В квартиру Ник отказался заходить. Зато был поцелуй прямо у двери, в темноте подъезда — страстный, горячий, так, как они не позволили себе в кафе. И было совершенно невозможно оторваться от его губ. Невозможно. Пока подлый звероящер не нажал вдруг на кнопку звонка. Вывернулся из ее рук, чмокнул в лоб, шепнув: «Так и до секса в подъезде недалеко! Я позвоню. Пока». И был таков — лишь быстрые шаги по лестнице. Люба едва успела перевести дыхание, прежде чем открылась дверь квартиры. Ей показалось, что отец что-то заметил странное в ее внешнем виде, но никак не прокомментировал. А ведь раньше она себе такого не позволяла. Таким приключениям место в жизни школьницы-старшеклассницы. Ну, в крайнем случае — студентки. А она — взрослая работающая женщина! Люба усмехнулась своим мыслям. С Ником она почему-то чувствовала себя действительно как чуть ли не школьница. Девчонка. Лет на шестнадцать. Видимо, побочный эффект от того, что ты вляпалась в сексуальные отношения с другом детства. И время будто пошло вспять.

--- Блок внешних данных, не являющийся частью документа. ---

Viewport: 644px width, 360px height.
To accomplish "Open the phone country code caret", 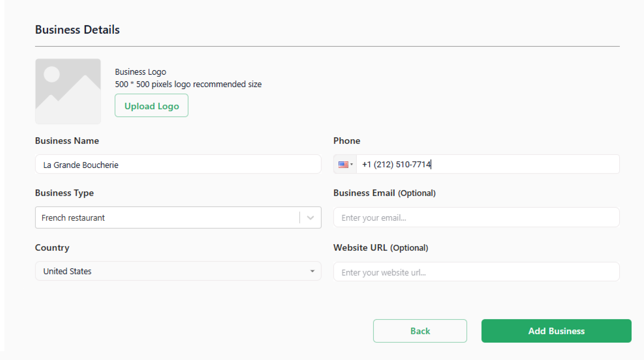I will pos(352,164).
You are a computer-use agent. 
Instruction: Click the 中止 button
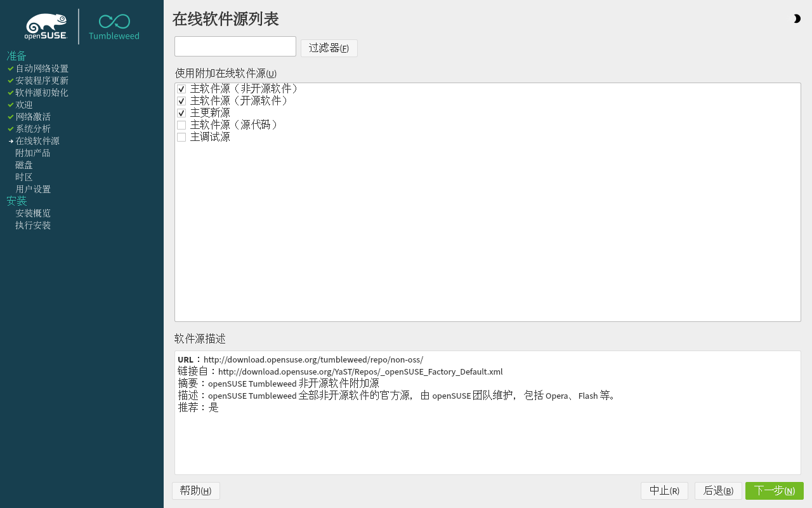coord(664,490)
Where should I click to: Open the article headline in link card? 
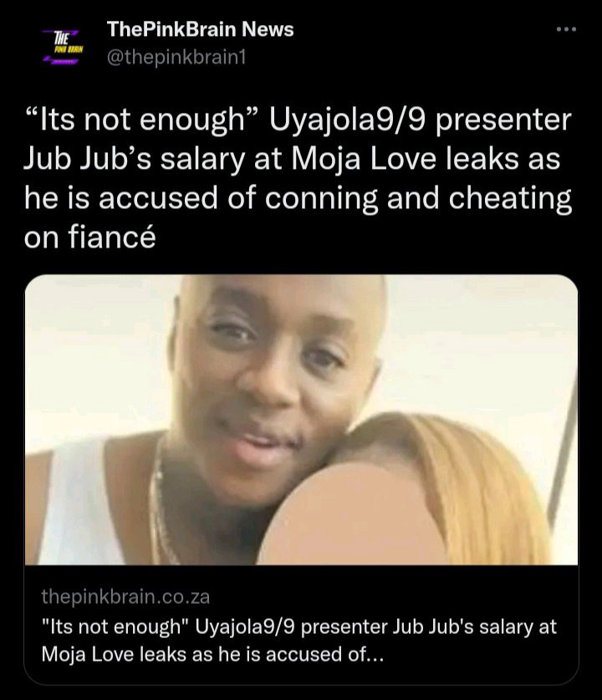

— Денис Валентинович, приветствую.
— И вам не кашлять, Николай Глебович, — пробасил в трубку Батюшко.
— Как дела? Как клиентура?
— Сплошные приятности перед глазами и денежный дождь в карманы. И так — с утра до вечера.
Ник усмехнулся. Дэн в своем неизменном репертуаре.
— Ну, а если серьезно?
— Да как обычно — без потрясений и бурь. Ты как? Все детей потрошишь?
— Не всем же так повезло с призванием, как тебе…
Тут хмыкнул уже Дэн.
— Ладно, этак мы паясничать долго можем, а у меня прием, между прочим. Ты зачем звонишь? По делу?
— По делу.
— Излагай.
— Дэн, квартира нужна.
Денис демонстративно вздохнул.
— Вот сколько раз я тебе говорил, Самойлов — в твои годы стыдно жить с родителями!
— Зато удобно!
— Угу. А как потрахаться, так: «Денис, дай ключи от квартиры!». Несерьезно, Николай Глебович. Хочешь иметь свободу половой жизни — снимай квартиру. Или бери ипотеку. С твоими родителями это вообще вопрос несложный.
— Батя, не учите меня жить. Лучше помогите материально.
— Голодранец! Ладно. У меня послезавтра дежурство в отделении. За ключами сам приедешь. И помни мою доброту.
— Спасибо, о благодетель!
— «Спасибо» в карман не положишь и в стакан не нальешь. Я жажду грязных подробностей. Она хорошенькая?